Laboring subjects, domestic aesthetic regimes, and understandings of ephemeral homemaking. 

Seminar | 26 – 27 February 2026 | Wageningen University, the Netherlands 

* NEW SUBMISSION DATE 8 December *

Short-term rent has become a taken for granted concept in academic and public discourse and is commonly associated with the rise of the platform economy in the urban contexts of the Global North and South in the last two decades. Scholarship in diverse fields and disciplines1 has singled out platforms like Airbnb, VRBO, Booking.com and Clickstay for providing new digital infrastructures to develop and sustain a global and large-scale market for temporary rental housing between providers and tenants (often termed “hosts” and respectively “guests” in the marketization of STRs). Short-term and mid-term rent are housing typologies where a property is rented out for days, weeks, or months, with contracts that differ from long-term leases that abide to civil codes for indefinite tenancy. Rents are usually higher and paid nightly, weekly, or monthly, often including services like furniture and housekeeping. 
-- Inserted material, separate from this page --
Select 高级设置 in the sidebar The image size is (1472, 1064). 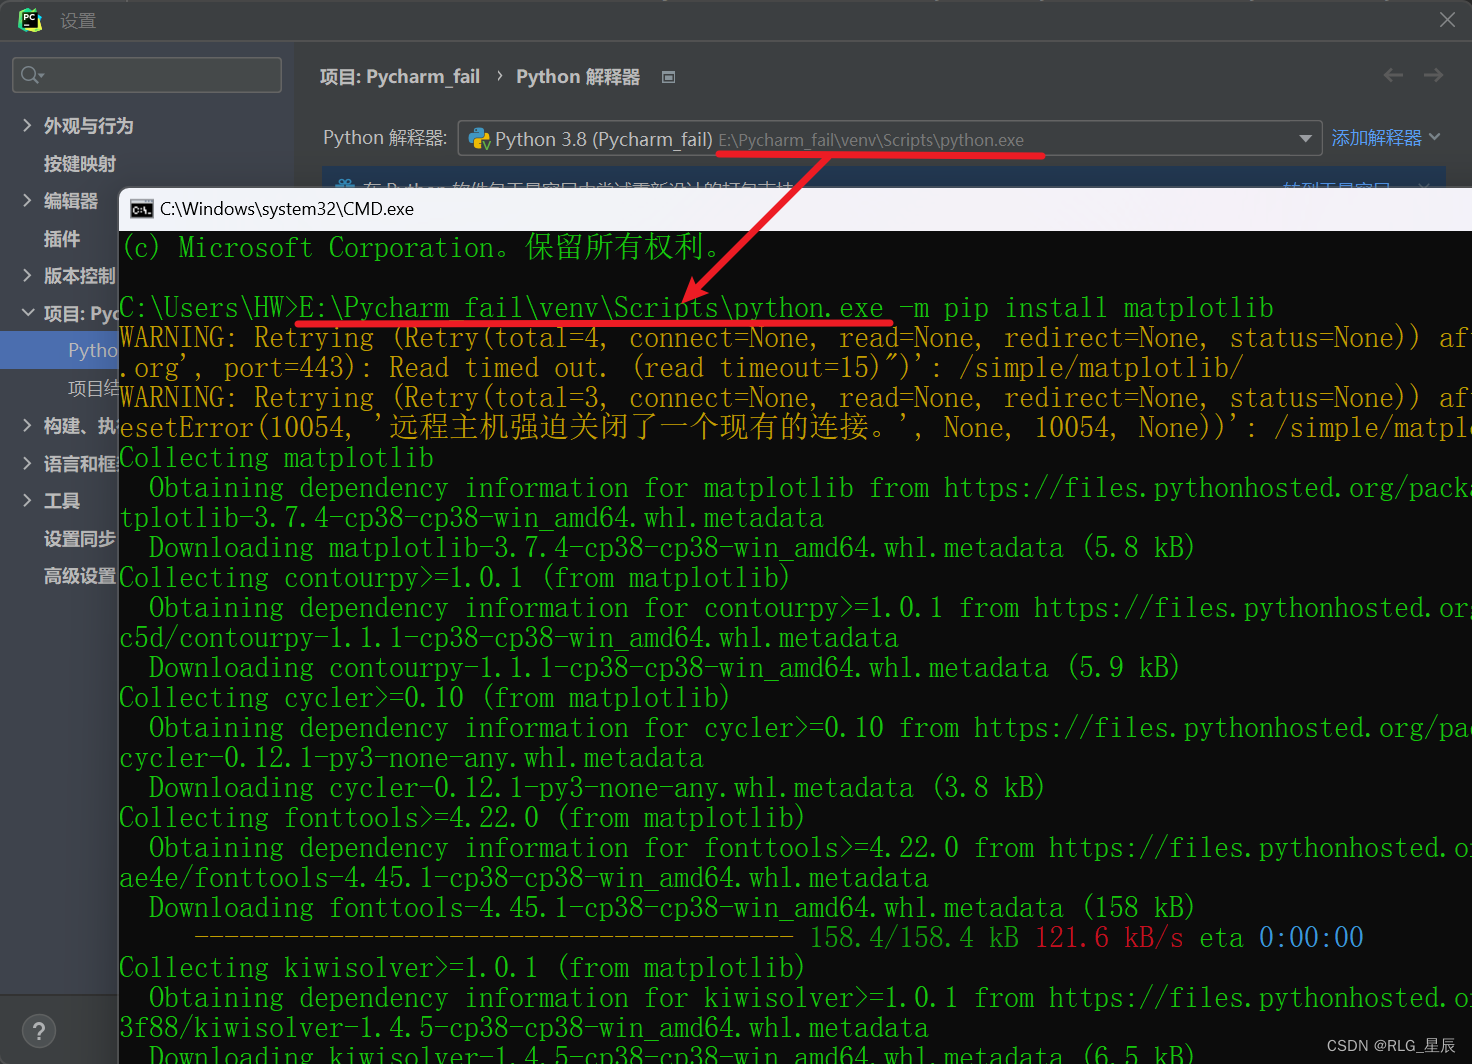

From a political economy perspective, STR housing is increasingly seen as an asset to fixing surplus capital through digitally mediated markets (Cocola-Gant et al. 2021). In such reasoning, the target consumers of STR housing assumedly are voluntarily mobile subjects such as tourists, expats and students who ostensibly have no intention to permanently settle or dwell in places of STR, who are often detached from a nation-bound identity, and who usually have citizenship in a higher-income country. Providers of STR housing, instead, are individuals and buy-to-let investors who capitalize on their housing assets, as well as commercial operators such as professional property managers who manage large portfolios of housing on behalf of investors (ibid.). The consequences of these socio-economic arrangements is a form of property-led accumulation among an increasing number of professionally operating suppliers of STR; a process that shifts housing from long-term to short-term rental markets and reduces housing alternatives for residents. As such, STR is deemed a development that contributes to and exacerbates ongoing housing crises and gentrification, by which long-term tenants are (further) displaced from the places they (wish to) live and work in.  
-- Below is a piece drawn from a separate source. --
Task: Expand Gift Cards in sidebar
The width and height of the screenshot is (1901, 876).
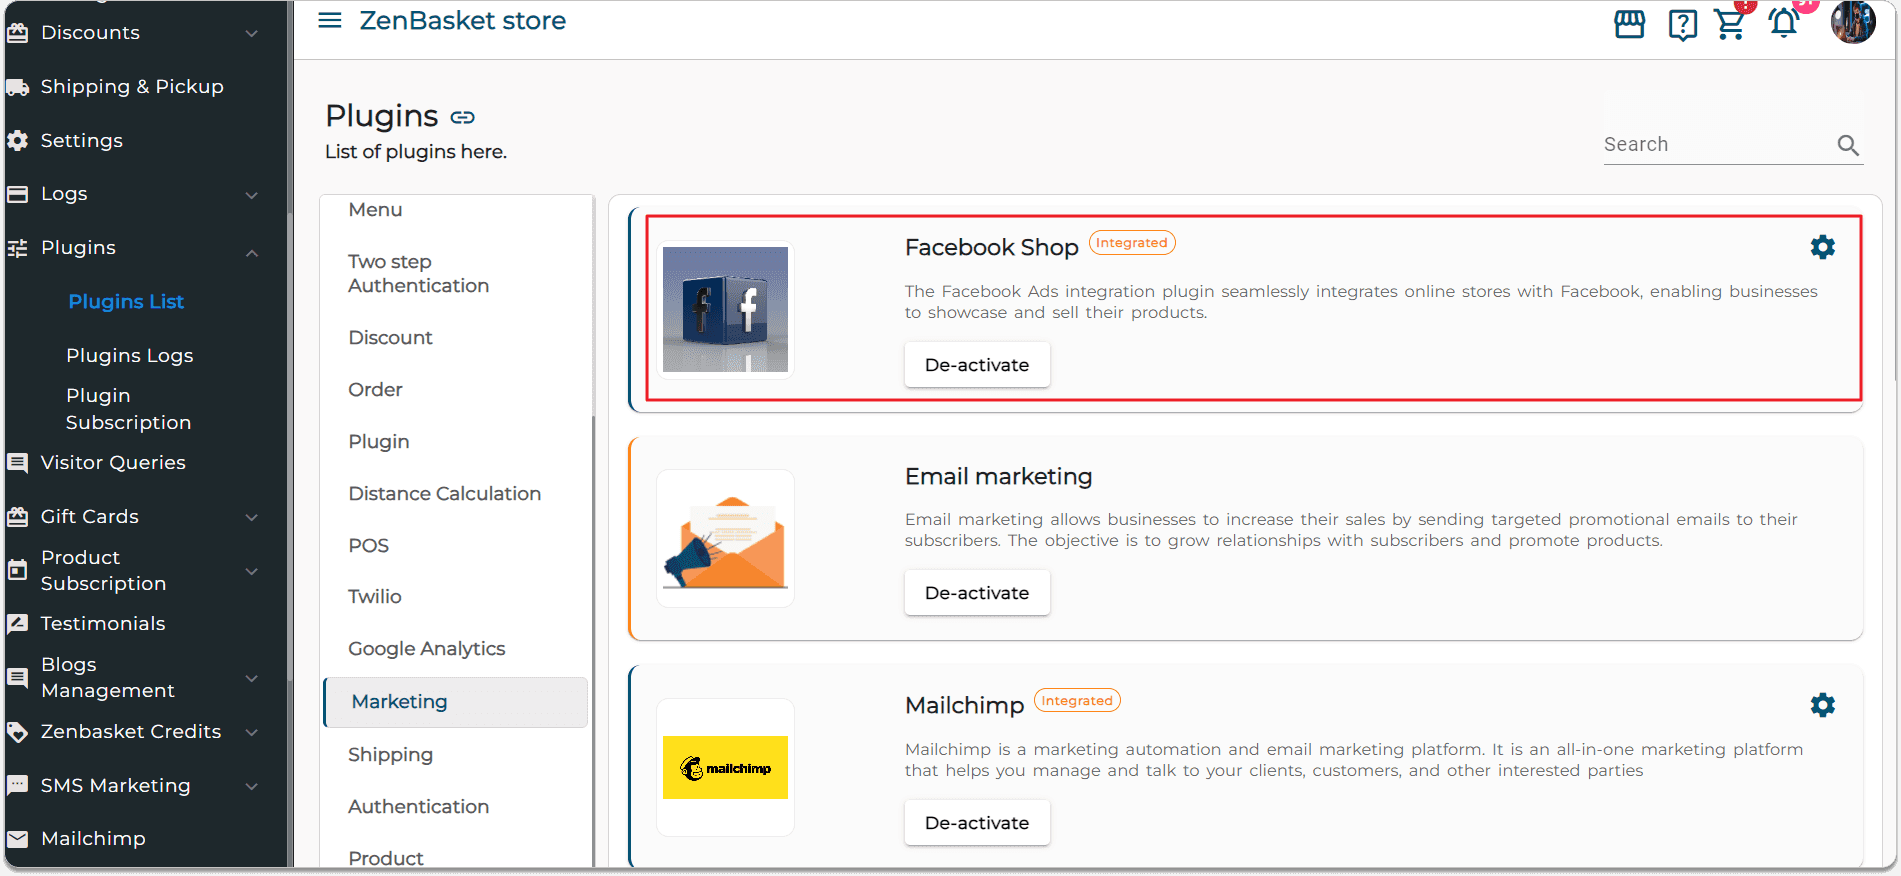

While existing scholarship has done crucial work to associate STR platforms with the production of socio-spatial inequalities, particularly regarding their impact on the affordability and availability of housing, the historical antecedents and contextual nuances of temporary rent are still often neglected. Short-term rental platforms are a multiscalar- and home-making phenomenon that actively shapes the configuration of contemporary domestic spaces (Roelofsen, 2022). These practices engage with complex aspects related to emotions, values, and discourses associated with the concept of home, with particular emphasis on the gendered organisation of everyday life (Roelofsen & Goyette, 2022). Various authors have already highlighted how it reflects a fantasy of being at home worldwide and commodifies homely experiences and atmospheres (Loder, 2021). Further scholarly investigation is urgently needed to explore how short-term rental activities influence individuals’ conceptualisations of home, their inhabitation of diverse spaces, and the organisation of reproductive labour within this context. 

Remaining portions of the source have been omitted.